Extracted records:
········

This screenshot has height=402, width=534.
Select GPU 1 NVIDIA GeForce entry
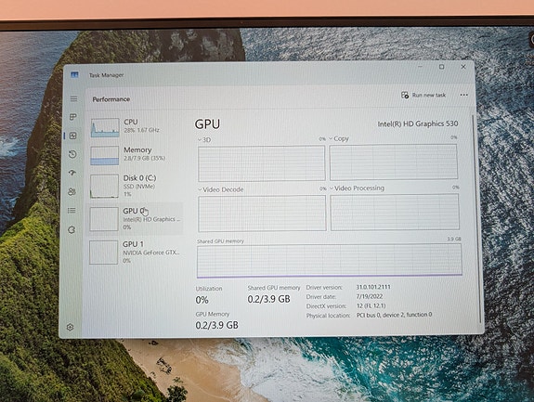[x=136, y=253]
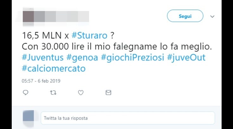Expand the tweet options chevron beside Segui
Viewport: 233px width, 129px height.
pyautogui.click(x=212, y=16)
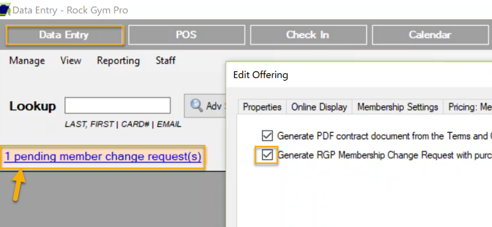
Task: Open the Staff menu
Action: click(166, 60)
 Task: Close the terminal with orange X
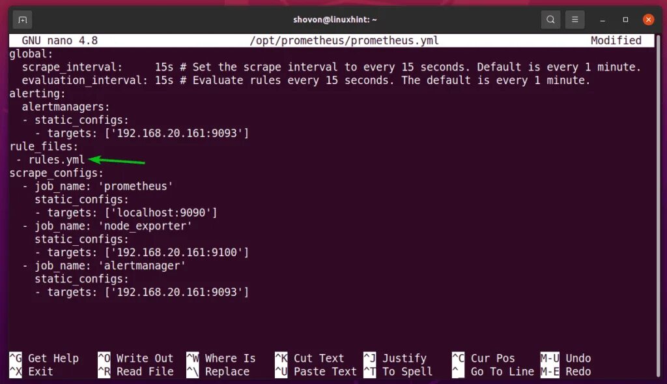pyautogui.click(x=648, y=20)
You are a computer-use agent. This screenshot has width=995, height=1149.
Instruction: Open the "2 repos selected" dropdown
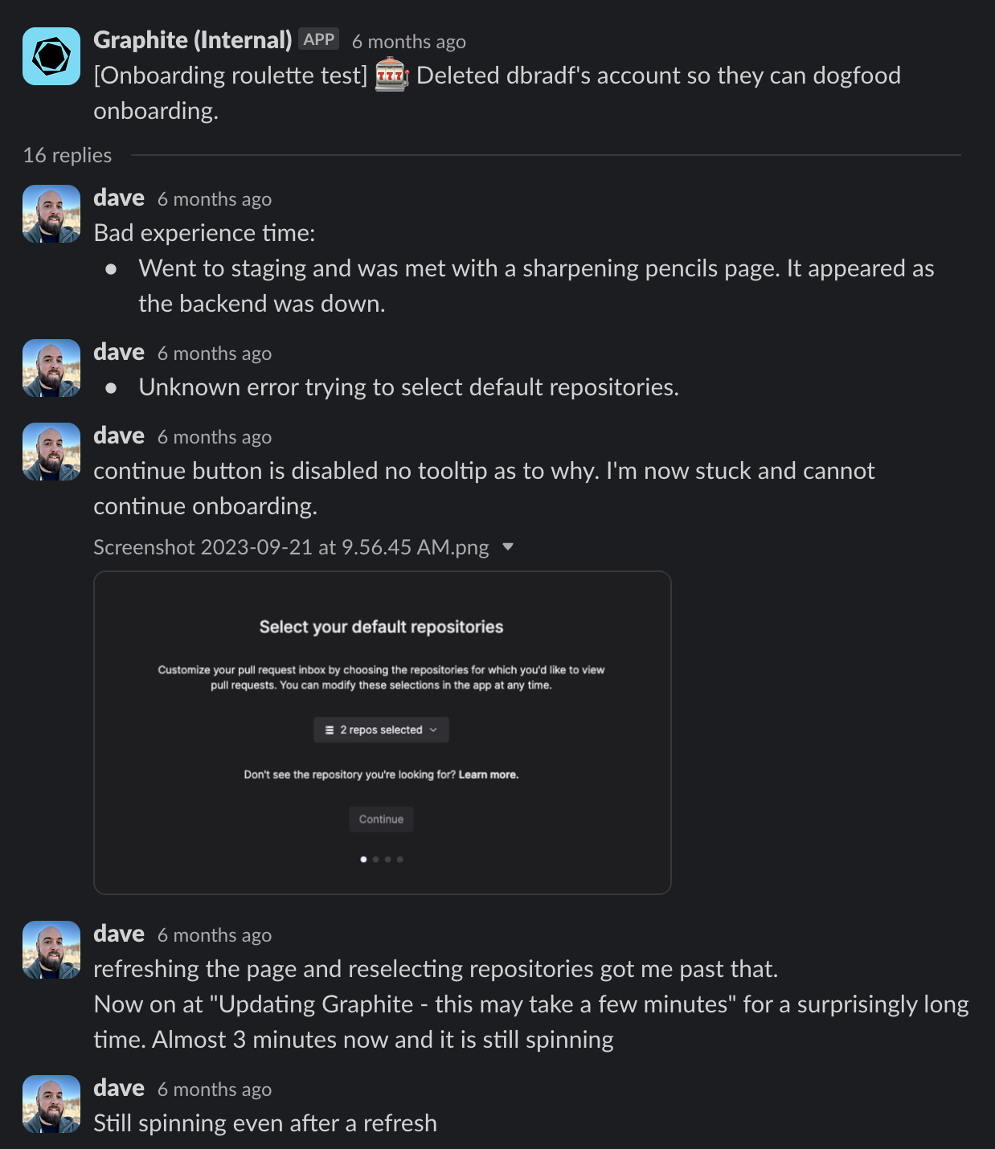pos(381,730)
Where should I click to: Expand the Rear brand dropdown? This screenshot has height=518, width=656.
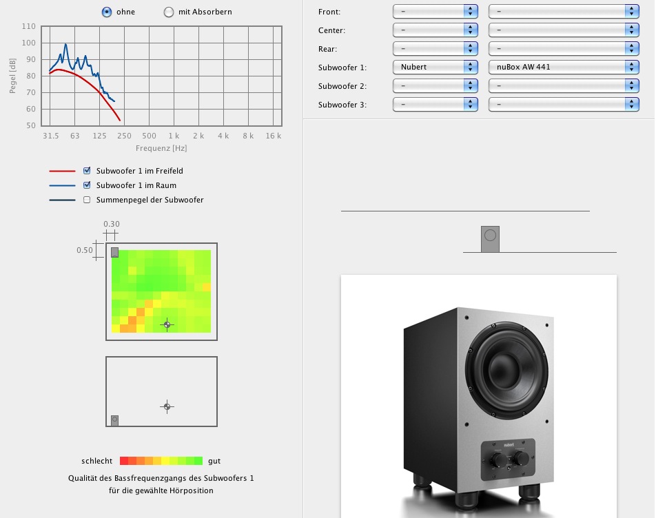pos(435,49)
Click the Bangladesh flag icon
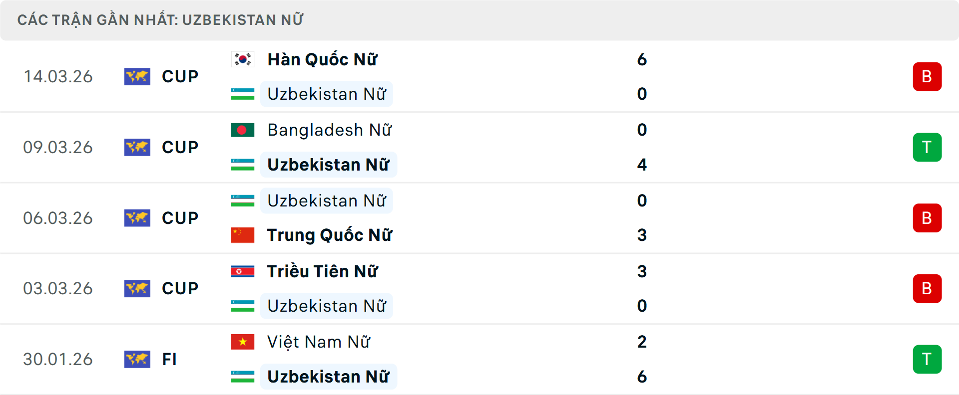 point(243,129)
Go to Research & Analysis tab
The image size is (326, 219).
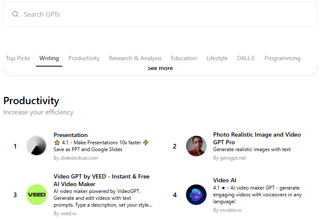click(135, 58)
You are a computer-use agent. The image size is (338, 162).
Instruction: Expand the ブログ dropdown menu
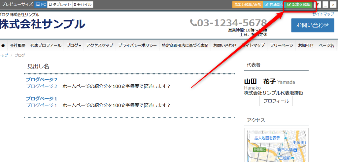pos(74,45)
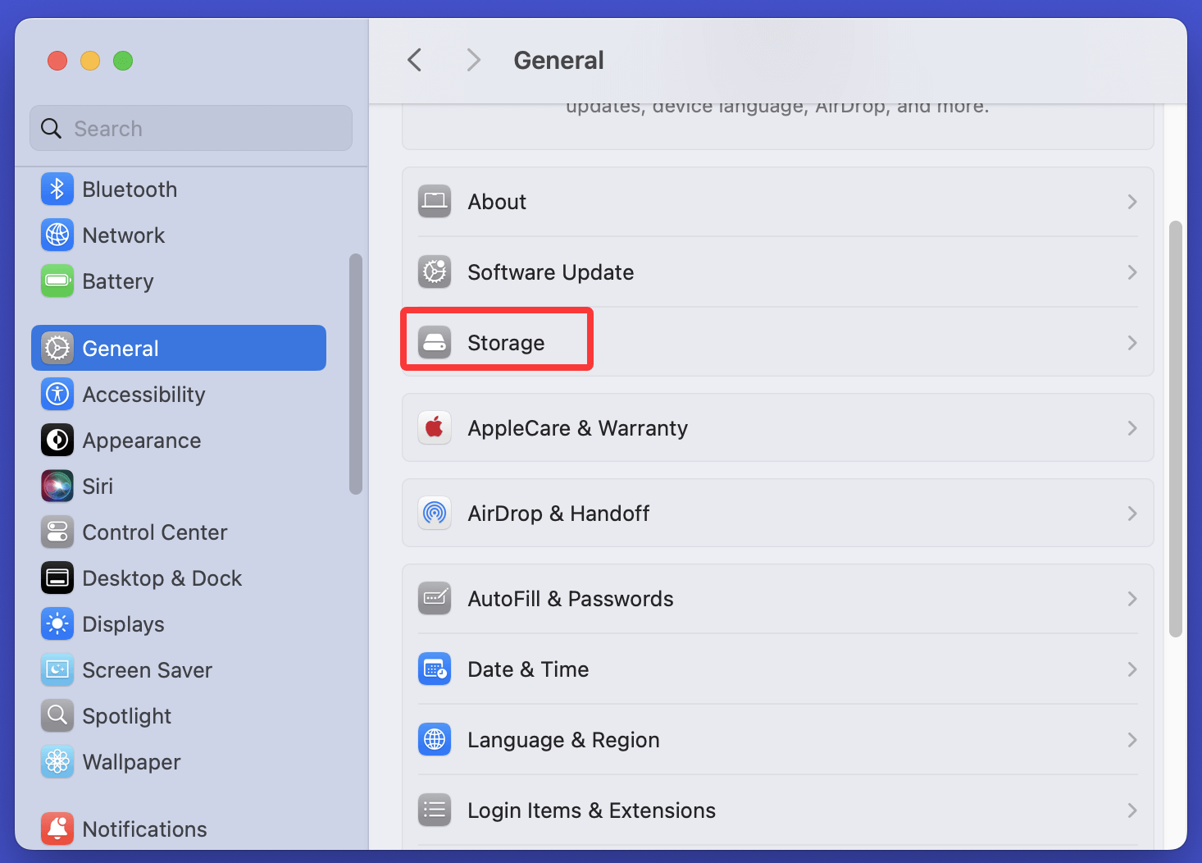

········

▶ Aim: Reproduce every item above word for word, leaving out the pictures.

▶ Solution for this task:
This screenshot has height=402, width=534.
Select GPU 1 NVIDIA GeForce entry
[x=136, y=253]
Expand the tweet options chevron beside Segui
Viewport: 233px width, 129px height.
pyautogui.click(x=212, y=16)
Task: Open the Staff menu
Action: click(166, 60)
 Task: Close the terminal with orange X
pyautogui.click(x=648, y=20)
You are a computer-use agent. This screenshot has width=995, height=1149.
Instruction: Open the "2 repos selected" dropdown
pos(381,730)
Where should I click to: Expand the Rear brand dropdown? This screenshot has height=518, width=656.
pos(435,49)
Click the Bangladesh flag icon
 point(243,129)
Go to Research & Analysis tab
The image size is (326, 219).
click(135, 58)
You are a computer-use agent. The image size is (338, 162).
Instruction: Expand the ブログ dropdown menu
pos(74,45)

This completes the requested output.